LinkedIn is the world's largest professional network on the internet. You can use LinkedIn to find the right job or internship, connect and strengthen professional relationships, and learn the skills you need to succeed in your career. A complete LinkedIn profile can help you connect with opportunities by showcasing your unique professional story through experience, skills, and education.
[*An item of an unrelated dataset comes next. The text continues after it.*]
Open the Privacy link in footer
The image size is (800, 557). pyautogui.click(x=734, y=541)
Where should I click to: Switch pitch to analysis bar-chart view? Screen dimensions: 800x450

In this tutorial, Let's look at how to implement a web scraper to gather job details and company profiles from a posted jobs list on Linkedin and save them in a .JSON
file using Python.
This tutorial is a complete beginner guide to web scraping using python.
What is Web Scraping?
Web scraping refers to the extraction of data from a website. This information is collected and then exported into a format that is more useful for the user. Be it a spreadsheet or an API. In most cases, automated tools are preferred when scraping web data as they can be less costly and work at a faster rate.
Getting started
In order to complete this task, we need these widely used python libraries in web scraping.
The first one, Selenium
is used to navigate web pages and interact with them. The other one is widely used to scrape data from web pages.
So let's install them.
pip install selenium
pip install beautifulsoup4
Installing the web driver
To work with Selenium
you need to install the web driver for your browser. WebDriver is an open source tool for automated testing of web apps across many browsers. It provides capabilities for navigating web pages, user input, JavaScript execution, and more. If you are using chrome, you can download the driver by this link.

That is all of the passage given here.